[start of Document segment]

Brenton Alexander Cox Jr. (born January 30, 2000) is an American former college football outside linebacker for the Florida Gators and the Georgia Bulldogs prior to his time at Florida. He was dismissed from the University of Georgia on August 6, 2019, following an arrest and numerous issues with the coaching staff and with personal conduct. He was dismissed from the University of Florida football team on October 31, 2022, after a series of personal conduct issues.

Early life and high school career
Cox grew up in Stockbridge, Georgia and attended Miller Grove High School for two years before transferring to Stockbridge High School. As a senior he recorded 42 tackles with 9.5 tackles for loss and five sacks and was named first team All-State and played in the 2018 Under Armour All-American Game.

[end of Document segment]
[start of Record extracts]

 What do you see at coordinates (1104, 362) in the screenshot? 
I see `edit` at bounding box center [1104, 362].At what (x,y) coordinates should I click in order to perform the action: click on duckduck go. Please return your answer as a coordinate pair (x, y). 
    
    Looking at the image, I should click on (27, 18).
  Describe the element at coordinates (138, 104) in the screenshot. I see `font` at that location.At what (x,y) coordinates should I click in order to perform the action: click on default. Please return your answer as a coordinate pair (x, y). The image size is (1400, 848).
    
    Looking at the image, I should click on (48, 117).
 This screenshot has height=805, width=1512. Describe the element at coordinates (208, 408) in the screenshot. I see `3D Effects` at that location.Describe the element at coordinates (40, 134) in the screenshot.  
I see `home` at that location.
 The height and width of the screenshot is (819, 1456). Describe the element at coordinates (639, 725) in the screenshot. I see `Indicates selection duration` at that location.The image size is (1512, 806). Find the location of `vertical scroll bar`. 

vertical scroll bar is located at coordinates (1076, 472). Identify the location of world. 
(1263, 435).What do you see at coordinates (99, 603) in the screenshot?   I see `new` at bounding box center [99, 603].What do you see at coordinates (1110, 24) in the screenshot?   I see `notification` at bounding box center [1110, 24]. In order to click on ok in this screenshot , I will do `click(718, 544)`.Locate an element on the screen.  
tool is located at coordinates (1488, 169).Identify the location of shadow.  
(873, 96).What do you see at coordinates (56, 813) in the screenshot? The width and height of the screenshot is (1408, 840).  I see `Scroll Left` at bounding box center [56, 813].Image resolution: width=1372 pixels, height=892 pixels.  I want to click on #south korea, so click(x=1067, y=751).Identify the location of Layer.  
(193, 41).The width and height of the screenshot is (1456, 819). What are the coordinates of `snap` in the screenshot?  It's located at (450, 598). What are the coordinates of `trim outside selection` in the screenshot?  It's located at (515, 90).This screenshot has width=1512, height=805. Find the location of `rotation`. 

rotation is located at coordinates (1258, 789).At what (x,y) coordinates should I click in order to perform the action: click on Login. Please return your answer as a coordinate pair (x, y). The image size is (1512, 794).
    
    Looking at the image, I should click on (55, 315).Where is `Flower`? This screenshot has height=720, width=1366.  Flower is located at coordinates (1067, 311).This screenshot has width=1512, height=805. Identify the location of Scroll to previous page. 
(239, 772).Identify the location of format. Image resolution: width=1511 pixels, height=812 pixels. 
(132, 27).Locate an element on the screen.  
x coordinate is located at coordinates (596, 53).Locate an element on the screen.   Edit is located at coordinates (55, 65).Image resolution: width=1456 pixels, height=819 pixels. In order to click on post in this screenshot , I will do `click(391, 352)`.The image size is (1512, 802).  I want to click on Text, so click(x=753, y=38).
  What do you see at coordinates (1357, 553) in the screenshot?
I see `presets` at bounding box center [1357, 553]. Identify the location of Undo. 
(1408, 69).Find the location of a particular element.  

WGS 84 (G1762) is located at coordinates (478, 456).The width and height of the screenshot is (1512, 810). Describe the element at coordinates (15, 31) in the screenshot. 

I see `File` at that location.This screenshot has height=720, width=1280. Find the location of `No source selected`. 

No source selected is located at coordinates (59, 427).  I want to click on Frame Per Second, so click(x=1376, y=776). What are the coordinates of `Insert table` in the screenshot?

[end of Record extracts]

Given request: According to the biography of Brenton Cox Jr., in what high school game did he play?

Task result: The 2018 Under Armour All-American Game.